Syrie: les frappes américaines restent en suspens

26/08/2014 20:05

par RFI

media

 Barack Obama lors d'une conférence de presse, le 18 juillet 2014.REUTERS/Larry Downing

A son retour de vacances, Barack Obama a retrouvé sur son bureau un agenda chargé, notamment en matière de politique étrangère où les situations explosives se multiplient de l'Ukraine à l'Irak en passant par Gaza et la Libye. La Maison Blanche a fermement rejeté une proposition syrienne de coordoner la lutte contre l'EI.

Avec notre correspondant à Washington,Jean-Louis Pourtet

Depuis  la décapitation du journaliste James  Foley qui a horrifié l'Occident, les pressions s'accentuent sur Barack Obama pour qu'il ordonne des frappes aériennes en Syrie, à Raqqa notamment, où les jihadistes ont leur quartier général.

Son porte-parole, Josh Earnest a  toutefois annoncé hier qu'il n'avait pas encore pris de décision. Il préférerait former une coalition avec les Européens qui sont tout aussi menacés que les Américains et avec d'autres pays arabes alliés.

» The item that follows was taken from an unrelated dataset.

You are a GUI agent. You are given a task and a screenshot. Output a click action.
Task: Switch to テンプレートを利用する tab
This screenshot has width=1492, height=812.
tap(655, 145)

Par une de ces étranges ironies de l'histoire, le ministre des Affaires étrangères syrien, Wallid al-Mouallem a dit que la Syrie était prête à coopérer avec les Etats-Unis, si ceux-ci lui demandaient l'autorisation de survoler son territoire : une telle éventualité a été rejetée avec force par la porte-parole du département d'Etat, Marie Harft aussi bien que par celui du Pentagone, le contre-amiral Kirby :

« Nous n'avons aucune intention de coordonner avec la Syrie ou l'EI. Je le répète, il n'y a aucun plan pour des discussions en profondeur avec le régime Assad sur ce que nous pourrions faire ou ne pas faire en Syrie. »

On en saura peut-être un peu plus sur les intentions de Barack Obama, lorsque celui-ci s'adressera aujourd'hui aux anciens combattants qui tiennent leur réunion annuelle à Charlotte, en Caroline du Nord.

Des drones pour préparer le terrain

Si les frappes aériennes ne sont pas encore annoncées, les Etats-Unis sont sur le point d'envoyer des avions-espions  et des drones au-dessus de la Syrie pour repérer les jihadistes ultra-radicaux et préparer le terrain. C'est ce qu'a indiqué un haut responsable américain à l'AFP lundi.

Selon ce responsable, les appareils auront pour tâche d'aider le Pentagone à avoir une meilleure vue d'ensemble des positions des combattants de l'Etat islamique (EI).

Le Wall Street Journal a été le premier à publier cette information lundi et a précisé que les vols devraient « bientôt » commencer.